Cognizant CEO Ravi Kumar said agentic AI use cases can create a self-funding flywheel for enterprises starting with the software development cycle and moving through other processes.
Speaking at the Goldman Sachs Communacopia + Technology Conference, Kumar laid out a framework for AI agents across multiple vectors. He added that Cognizant is seeing benefits now that 30% of its code is written by machines, up from 18% just a quarter ago.
"There is a unique opportunity to transfer that productivity and share the savings with our clients, especially at a time when interest rates are high, you have a unique opportunity to unlock discretionary," said Kumar, who noted machine-written code can lower the cost of deployment.

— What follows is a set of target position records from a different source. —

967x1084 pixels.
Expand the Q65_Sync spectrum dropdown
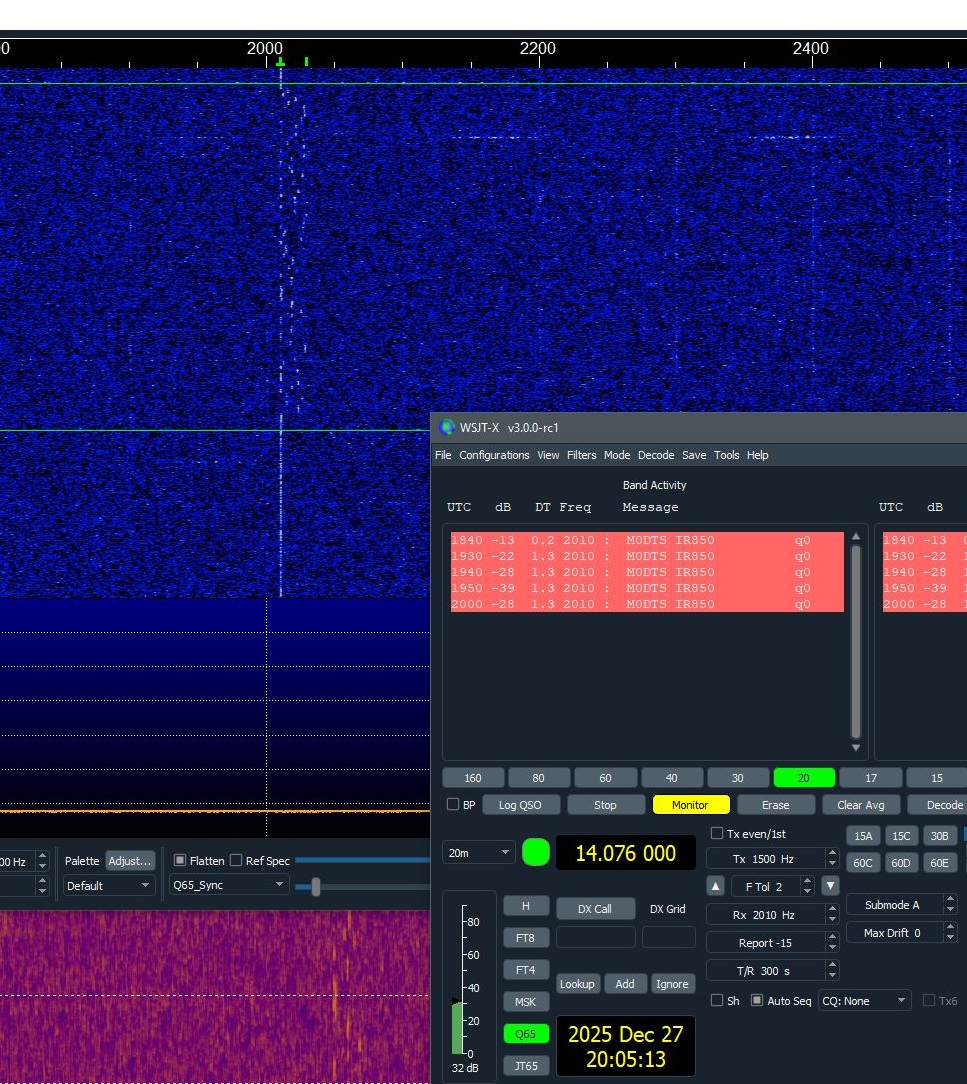[x=228, y=885]
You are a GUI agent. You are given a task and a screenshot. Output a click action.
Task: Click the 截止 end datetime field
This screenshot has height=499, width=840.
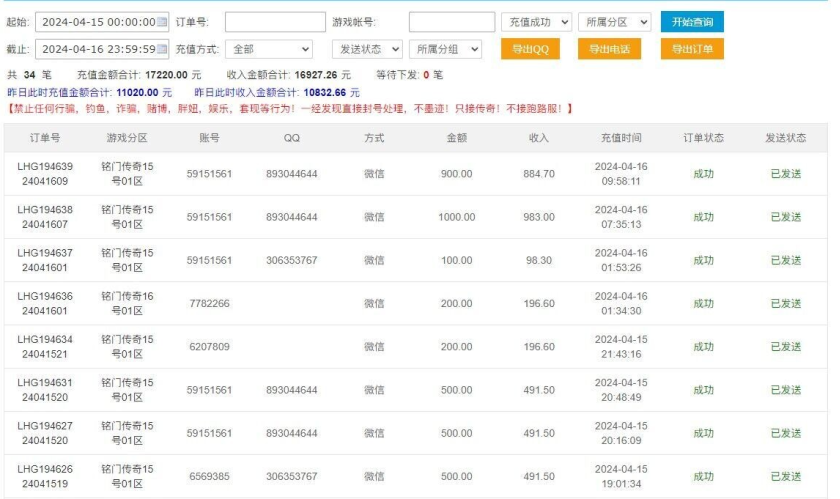[96, 49]
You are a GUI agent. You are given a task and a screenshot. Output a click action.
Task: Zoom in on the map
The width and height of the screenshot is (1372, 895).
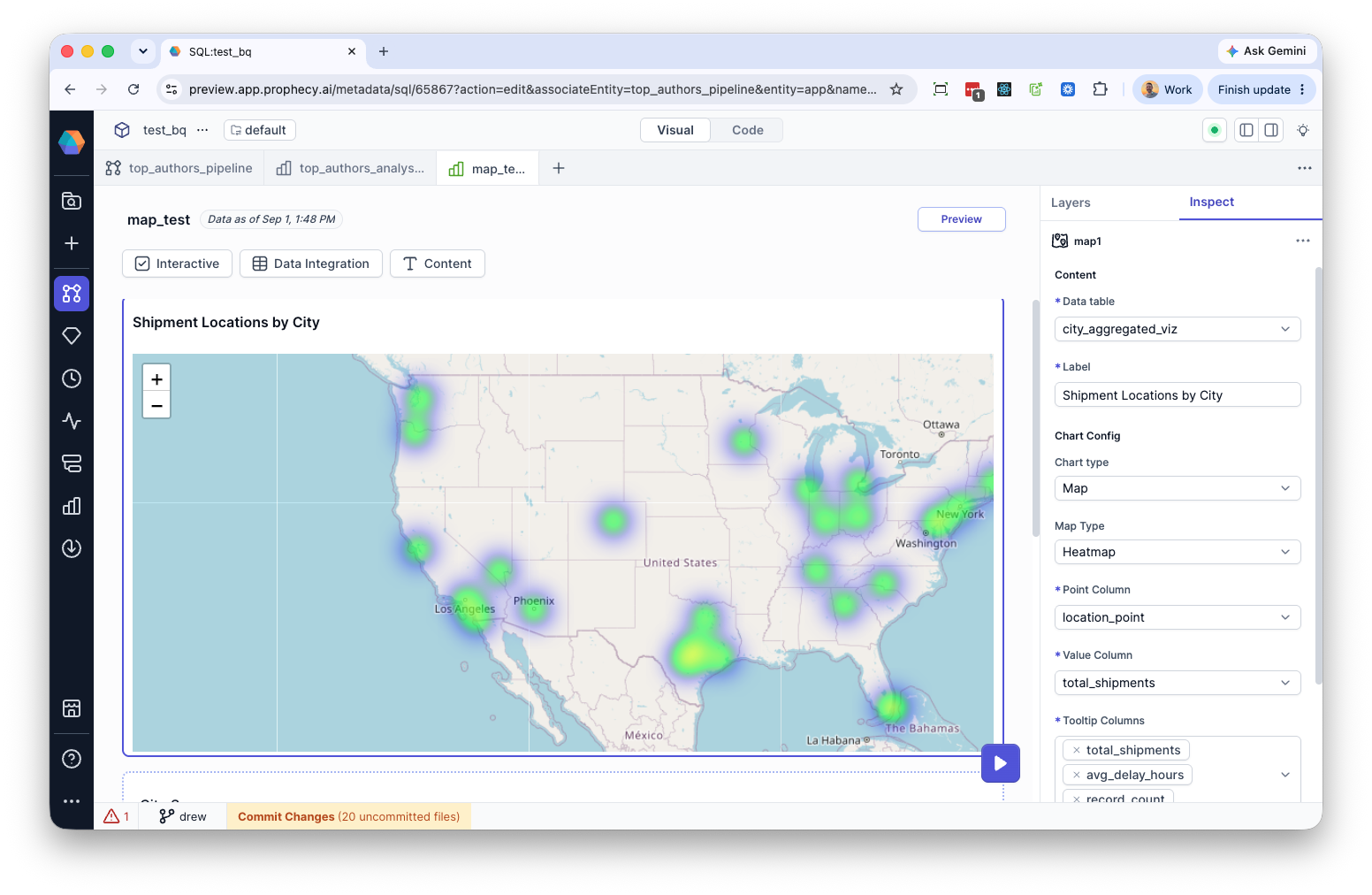[x=156, y=379]

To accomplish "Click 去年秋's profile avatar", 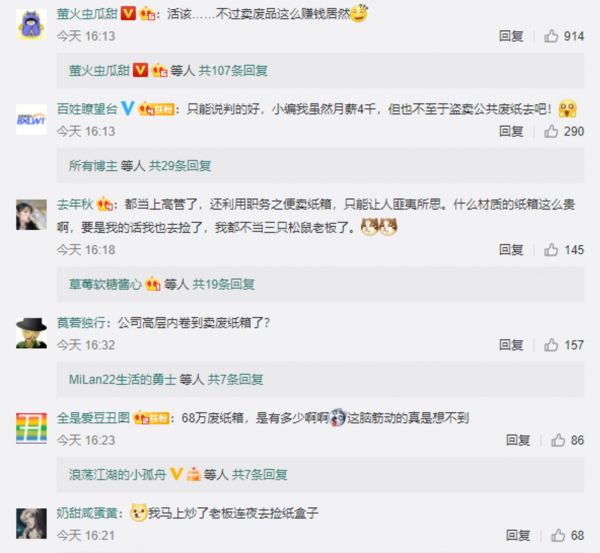I will (31, 215).
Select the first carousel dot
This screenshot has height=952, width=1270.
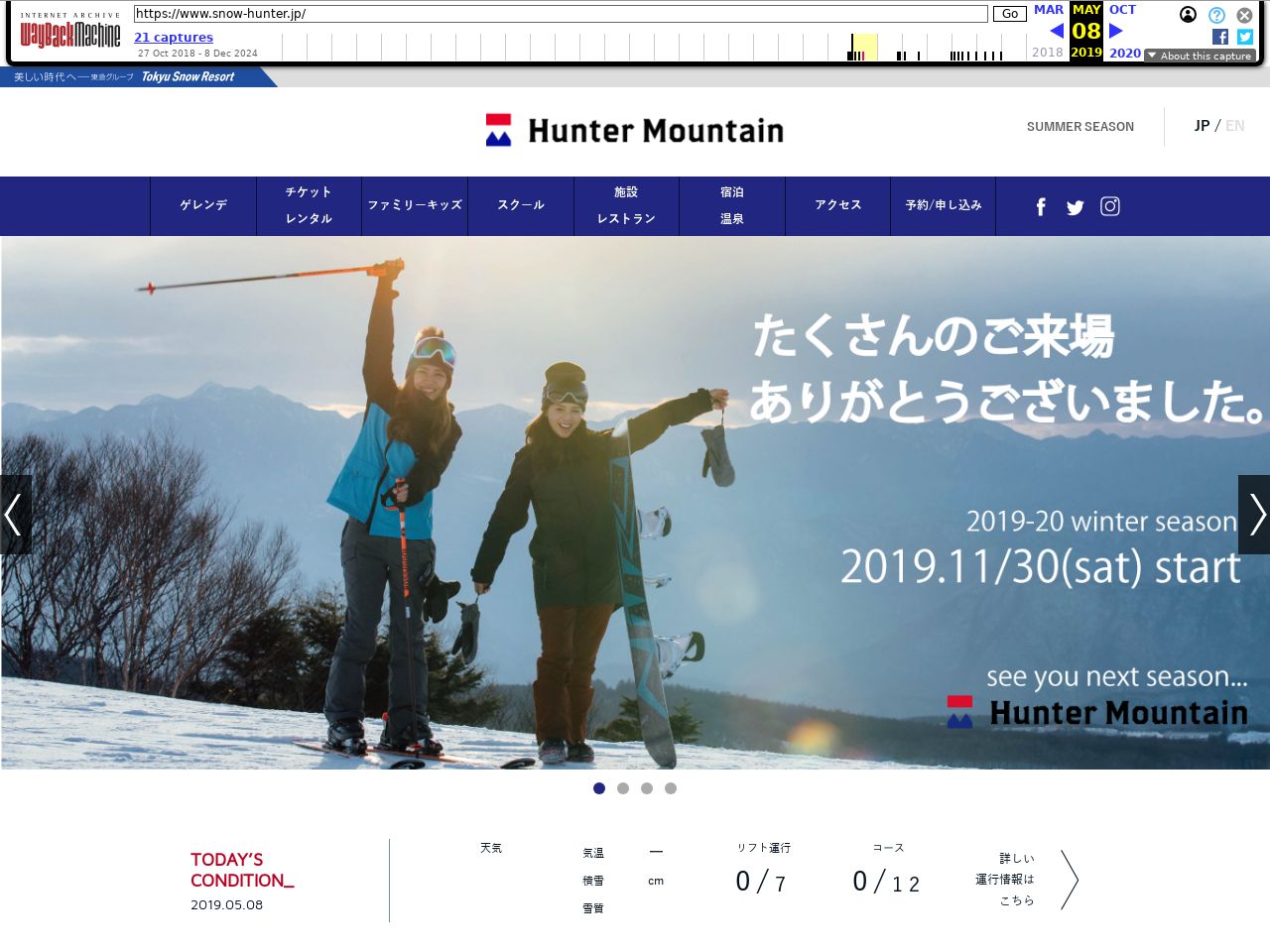(x=599, y=788)
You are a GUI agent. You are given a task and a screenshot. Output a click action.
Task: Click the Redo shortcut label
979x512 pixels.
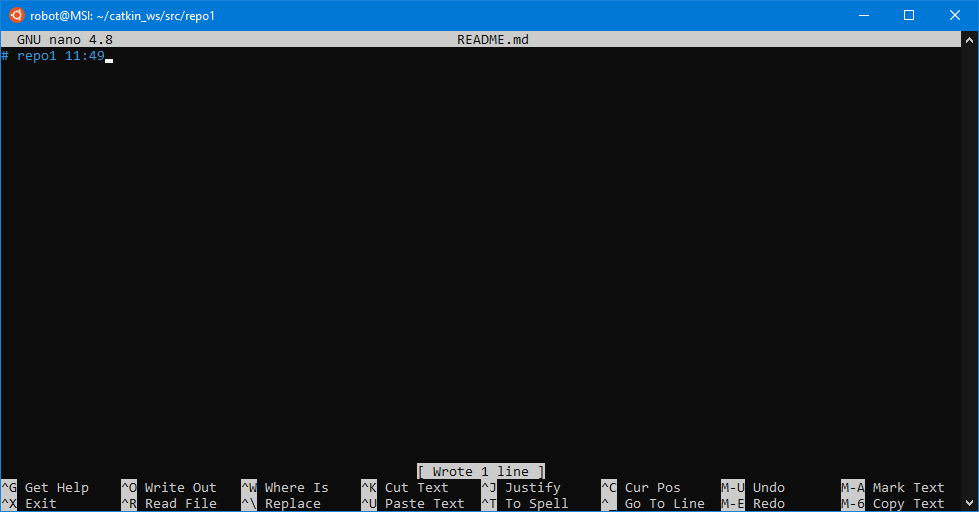(x=768, y=504)
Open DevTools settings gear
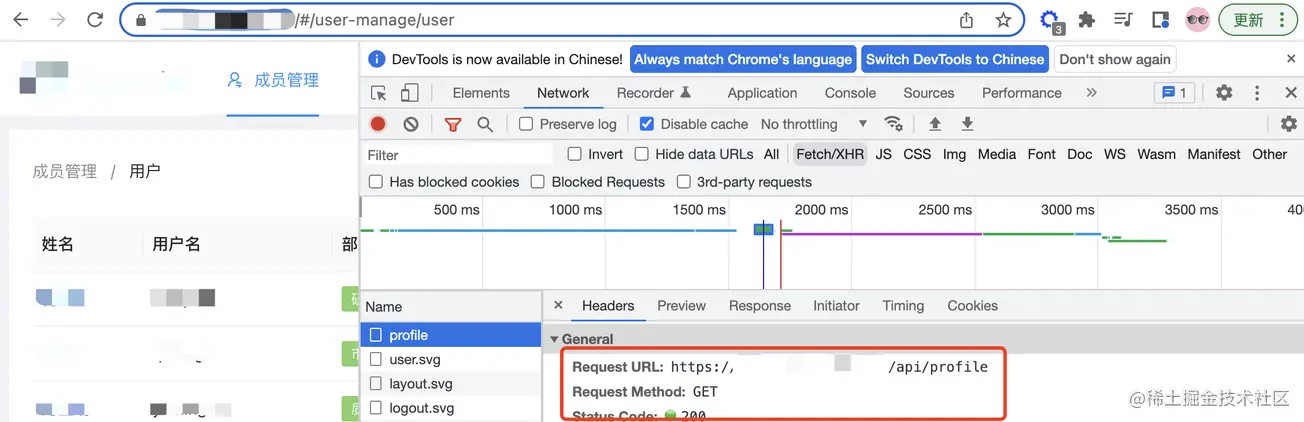1304x422 pixels. (x=1224, y=93)
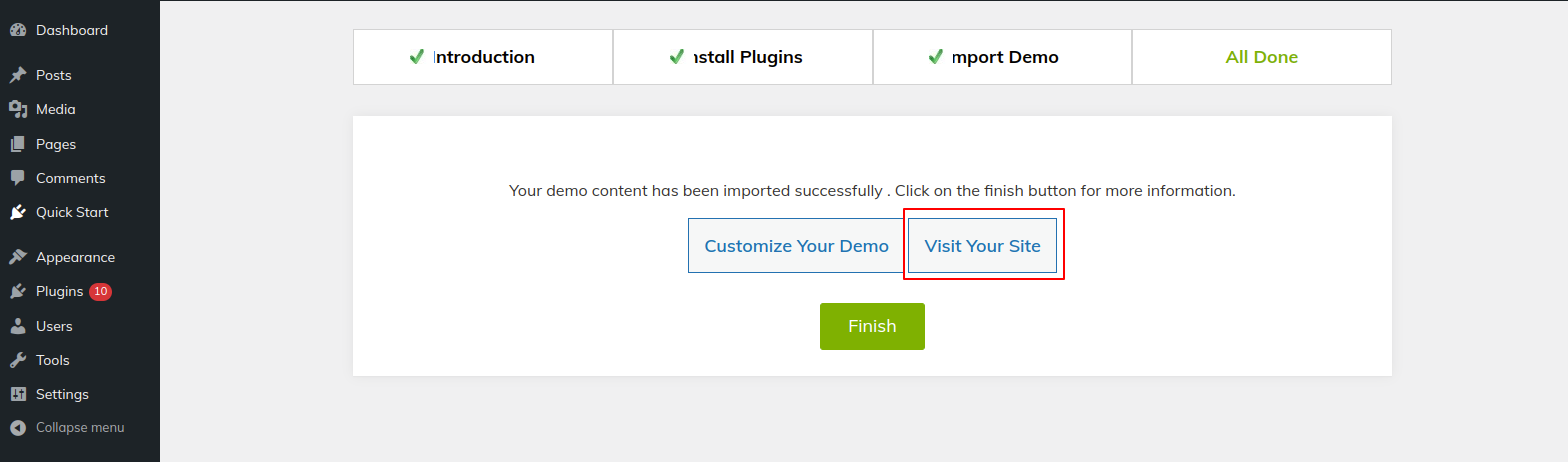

Cognizant reported strong second quarter earnings of $1.31 a share on revenue of $5.24 billion, up 8.1% from a year ago. For fiscal 2025, Cognizant is projecting revenue of $20.7 billion to $21.1 billion.
Kumar said these early agentic AI efforts are a multi-year trend that's just starting. "CIOs across the world are not seeing their budgets are going to be lower than before because of productivity. They're either keeping the budgets flat or they're actually increasing the budgets for the upcoming AI spend, which is happening. So what CIOs are doing is they're taking the savings, underwriting it for innovation, which is powered by agentic cycles," said Kumar.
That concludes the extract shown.